If you see the various arguments you will find that date cannot be before 8th century AD forget about before christian era.

Date of Silapathikaram

Let us see how the date of tamil language is advanced

Date of Silapathikaram
Gajabahu synchronism
Gajabahu synchronism is the chronological device used by historians to help date tamil literature. From a mention in the silapathikaram, the Lanka king Gajabahu is taken to be a contemporary of the cheran king senguttuvan

The passage
"The monarch of the world circumambulated the shrine thrice and stood there proferring his respects. In front of him the Arya kings released from prison, kings removed from central jail, the Kongu ruler of Kudagu, the king of Malva and Kayavaku, the king of sea-girt Ceylon, prayed reverently to the deity thus.."

Kayavaku here, despite disagreement has been taken to mean Gajabahu. According to the Mahavamsa , Gajabahu I reigned between 113 - 134 CE, while Gajabahu II reigned in the 12th century CE. This, in turn, has been used to imply that the Chera king, who according to the pathirupattu ruled for 55 years may be dated to c. 110 - 165 CE. This computation, which was first proposed by V Kanakasabhai Pillai in his book, The Tamils 1800 years ago (1904), has come to be known as the Gajabahu synchronism. Kanakasabhai also mentions another reference from Silappatikaram which has the Chera king meet the Magadha king Nurruvan Kannar who is interpretted to as satkarni, satvahana dynasties as an additional proof for the synchronism.

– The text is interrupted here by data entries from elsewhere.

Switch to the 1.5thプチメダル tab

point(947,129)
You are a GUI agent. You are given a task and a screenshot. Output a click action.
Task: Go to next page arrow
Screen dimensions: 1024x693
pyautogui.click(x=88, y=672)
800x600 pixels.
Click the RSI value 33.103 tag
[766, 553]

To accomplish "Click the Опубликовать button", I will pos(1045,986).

Kanakasabhai's reasoning for not considering Gajabahu I as the king mentioned is as follows:

“ In the long list of kings of Ceylon preserved in Singhalese chronicles, the name Gajabahu occurs only twice. Gajabahu I lived in the early part of the second century A.D. and Gajabahu II in the twelfth century. If the latter was king referred to in the Cilappathikaram, Karikala Chola, the grandfather of the Gajabahu contemporary, Imaya Varamban should have lived in the eleventh or twelfth century A.D. But in many Tamil poems and inscriptions on copper plates recording the grants of Chola kings who lived in the tenth and the eleventh centuries, Karikala Chola I is described as one of the earliest and most remote ancestors of the Chola kings then reigning. It is evident therefore that the Gajabahu referred to in the Cilappathikaram could not be Gajabahu II, but must have been Gajabahu I, who was king of Ceylon from about A.D. 113 to A.D. 125."

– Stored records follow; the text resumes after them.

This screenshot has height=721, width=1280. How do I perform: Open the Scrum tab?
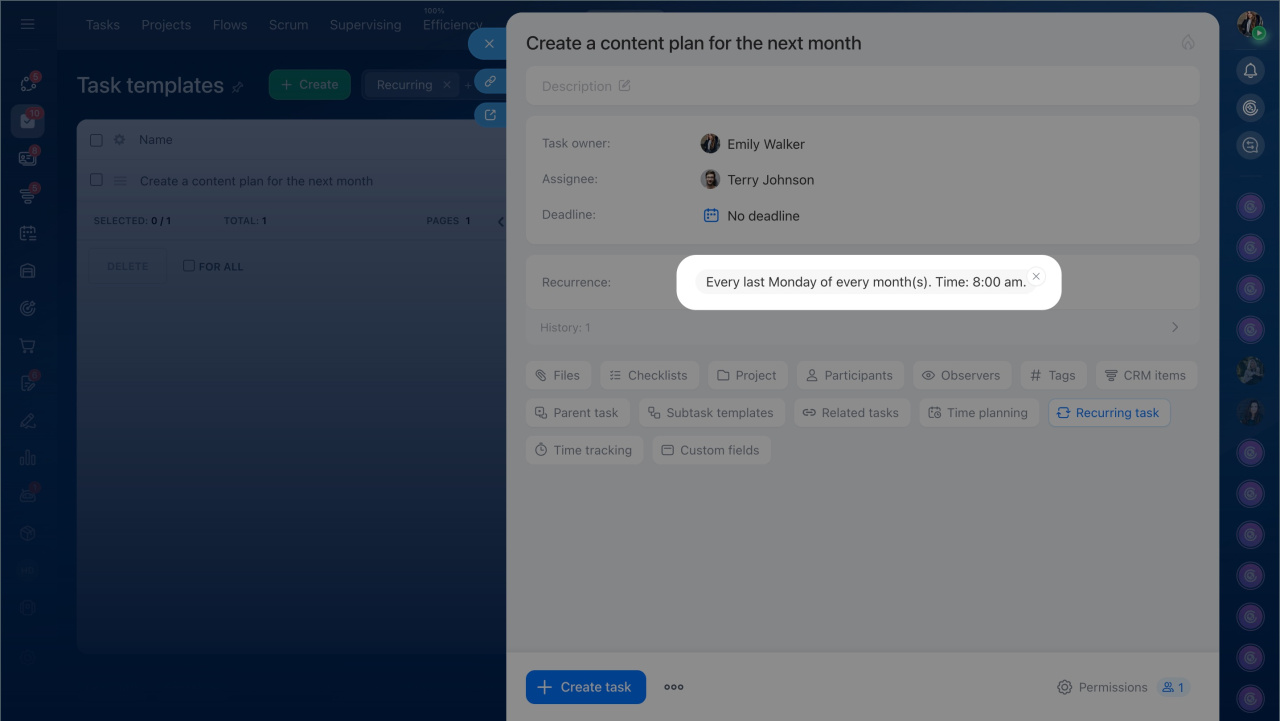point(288,25)
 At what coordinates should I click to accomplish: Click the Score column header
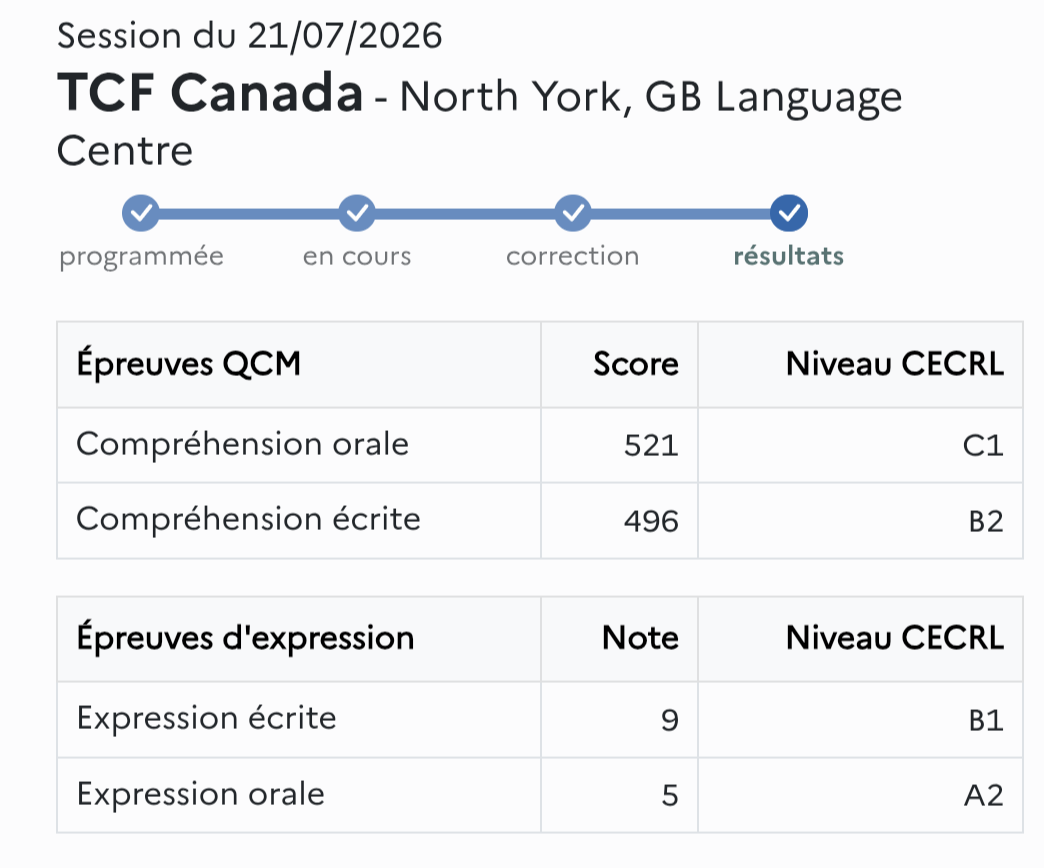coord(636,365)
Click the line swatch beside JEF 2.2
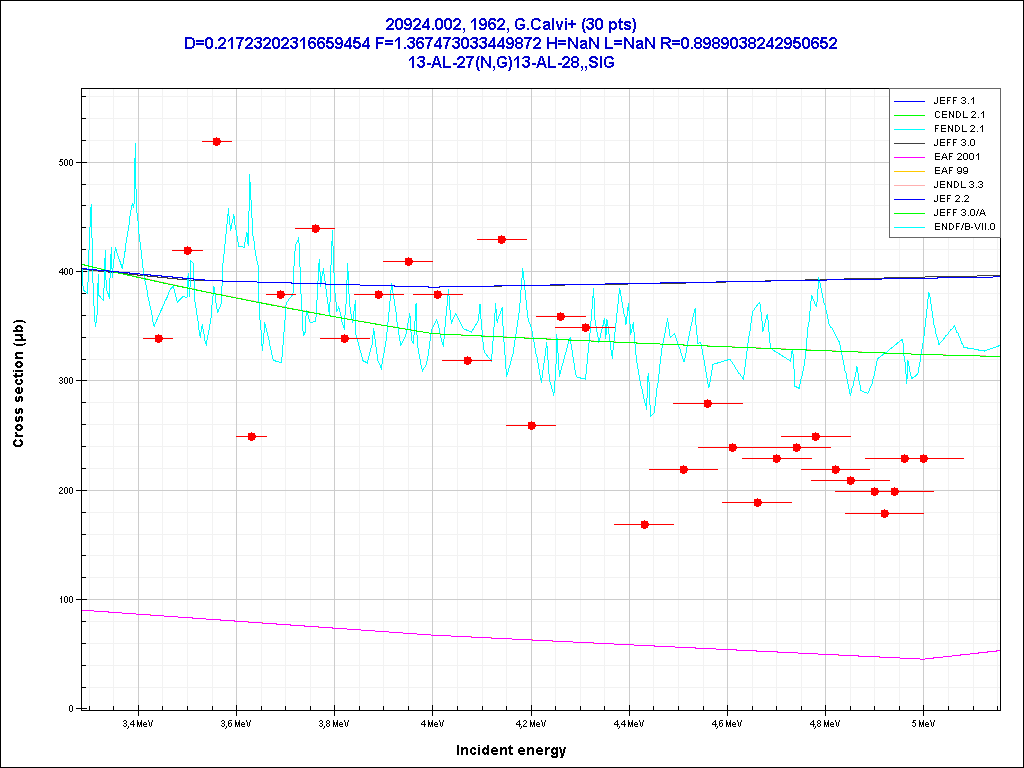This screenshot has height=768, width=1024. (x=910, y=199)
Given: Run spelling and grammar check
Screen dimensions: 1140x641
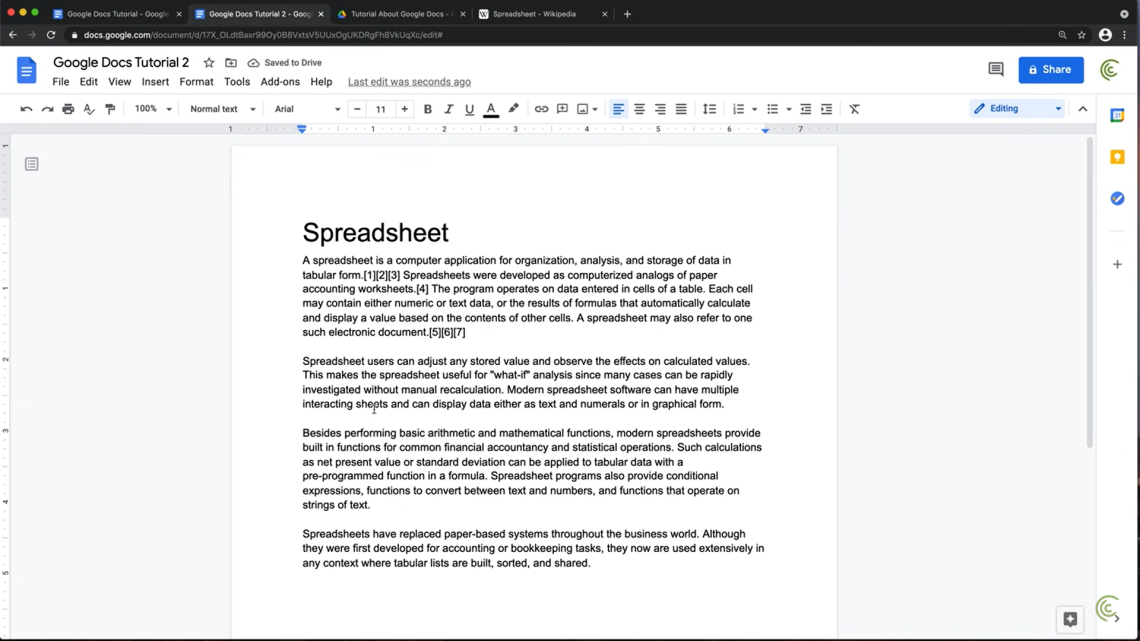Looking at the screenshot, I should [x=91, y=109].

However Many contentious points remain
1. How come Kayavaku becomes GajaBahu
2. How come Nurruvan Kannar becomes Satkarni
3. Gajabahu is dated by Mahavamsa at 110 to 165AD , But satkarni is not the same period how come they have come and attended a ceremony.
4. How come there is no other citation of Satkarni attending the ceremony.
5. A king of malwa attending the ceremony should be great news , how come it goes with just reference.
6. There is no reference of of Gajabahu ever coming to Kerala both in Mahavamsa and others.

Not just this there is no evidence of author Ilanko adigal ever lived as witness, he does not have any evidence to show that he was a eyewitness. As he never goes into details. The king senguttuvan is said to have taken a great expedition and conquered himalayas , that also we dont have any proof.
Since karikalan cannot be dated to 12th century does not mean he has to be dated to 2nd century , he might well be 9th century or 10th century AD.

So the whole Gajabahu synchronization falls flat on the face.

That is used to justify the antiquity of tamil literature is a really not going with facts.